A slight smile tugged on the corners of Thakkar’s lips. He wasn’t sure how Quincy got by calling anyone else a nerd, but it was good to hear that no one more dangerous was involved. The general authorities would be after him, of course, but outside his home planet he would hardly be considered a high priority case. He’d have Wolf run a check on the incident later just in case, but he didn’t expect anything to come up; Quincy was a god-awful liar. That made this a fairly reasonable deal if they could get around the problem of location. Not that Quincy needed to know what he thought of this. The longer Quincy thought Thakkar would turn him down, the more desperate he would get, and the sweeter the deal would be. He made a show of playing with his coffee for a few minutes and pretending to consider this before he looked up, locking Quincy in a stern gaze.
“That’s not near our normal patrol course,” Thakkar said. There was no need to elaborate; body language spoke clearer than words, and Quincy shrank down into his collar. If only Sophie was as easily intimidated, but years of investigative reporting had made her into a thick-skinned annoyance.
“Look, Vincent, there are ten billion reasons you could give the brass for being off course. Tell them you got a call nearby and needed to refuel on the way or something. He’s not going to attract any unwanted attention and he’s got plenty of money for fare, so it’s more than worth your while to take him on. Don’t even try using your course as an excuse. Besides, isn’t the course more like guidelines? I was under the impression that they didn’t enforce it, which is why the wealthier planets somehow end up with better surveillance. Not that you would ever contribute to that, Vincent.”
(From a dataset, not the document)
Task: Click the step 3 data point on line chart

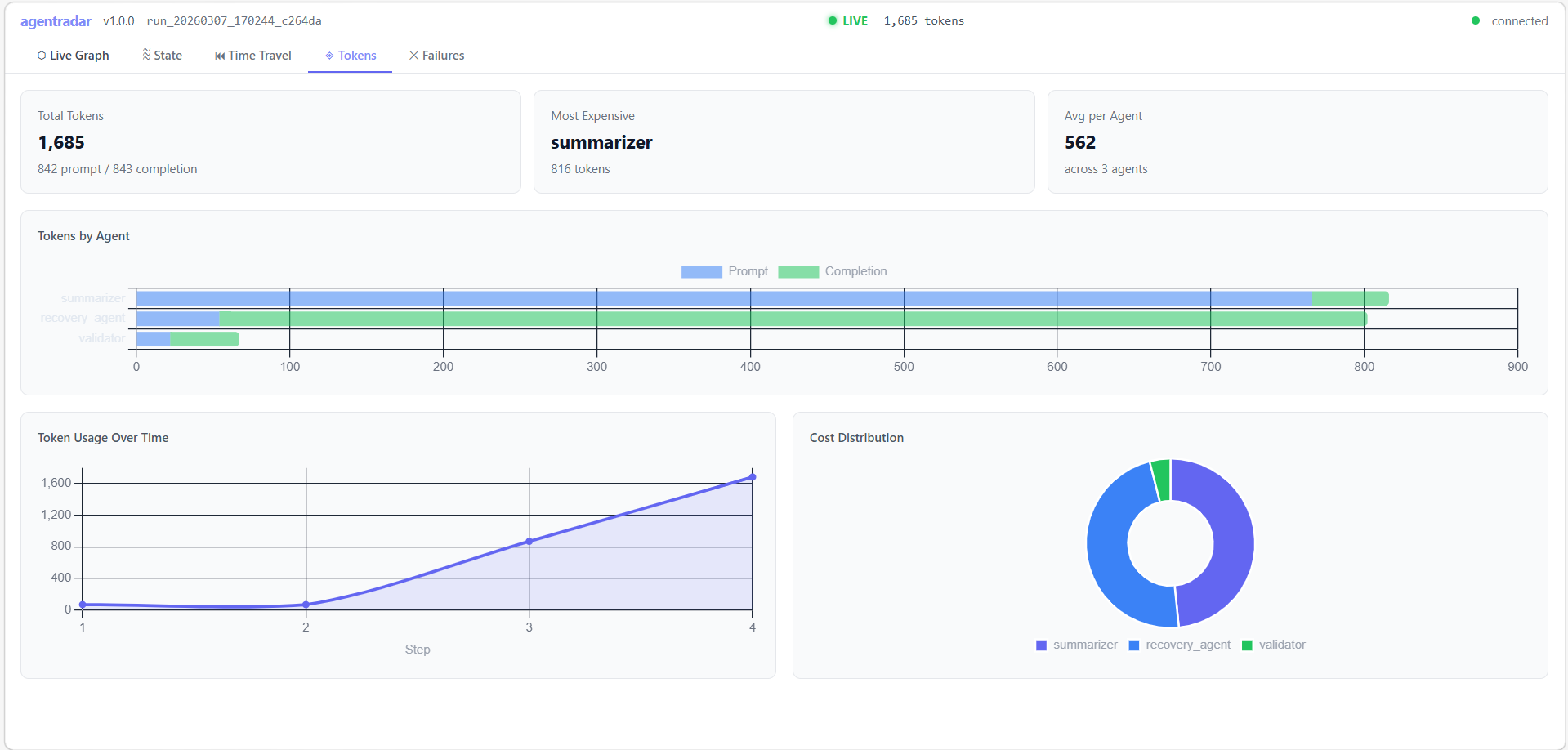Action: 529,541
“I’d be offended if you thought I would, Sophie,” he lied. “What’s your offer?”
“Well, we were thinking that maybe-”
“Quincy, knock it off!” Sophie cut in, elbowing him in the ribs. He doubled over wheezing, but she didn’t seem to notice. “What have I told you about talking like that? To the point, okay? And louder! Jesus, man, if you need your fiancée to do all your negotiating for you-”
“Fiancé?”
The voice rang clear and smooth over the elevator music of the atrium, and it instantly stopped Sophie.
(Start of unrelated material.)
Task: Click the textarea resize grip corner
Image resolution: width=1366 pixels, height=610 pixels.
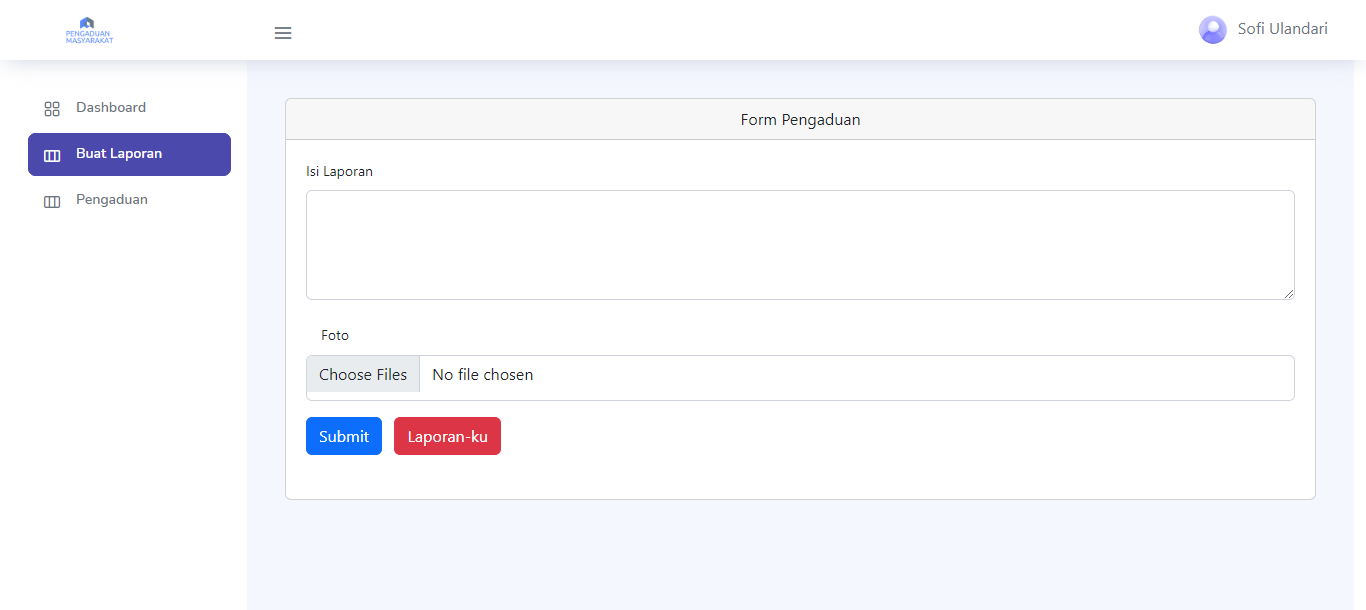Action: pyautogui.click(x=1288, y=293)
“Welcome back, Emma,” Thakkar said, not bothering to turn to face her. “Did you find everything I asked for?”
“Fiancé?” Emma repeated, pulling up a chair next to Sophie and throwing several shopping bags on the table, dangerously close to spilling Thakkar’s coffee. She had honed in on the word with eagle-eye precision, and wasn’t concerned by trivialities like her superior officer’s drink. “Seriously, you two are engaged? As of when?”
“Well, look who it is!” Sophie got up to sweep Emma into a bear-hug, just about crushing the smaller woman. “As of October. How’ve you been?”
“Not bad, I guess, but work keeps me so busy…”
Thakkar let their chatter wash over him as he peered into the shopping bags. Fresh fruit, a few books, an air filter, some antiseptic-
“It’s not nice to peek, Vincent.”
Thakkar snatched his hand back just before Sophie’s red-painted claws tore into his flesh.
“She might have her own things in those bags too, you know. You should have more respect for a lady.”
Thakkar felt a twinge of pity for Quincy, who had been slumped in his chair, visibly searching for an escape since Emma had arrived. He had enough trouble dealing with just Sophie, and the two of them together was exponentially worse.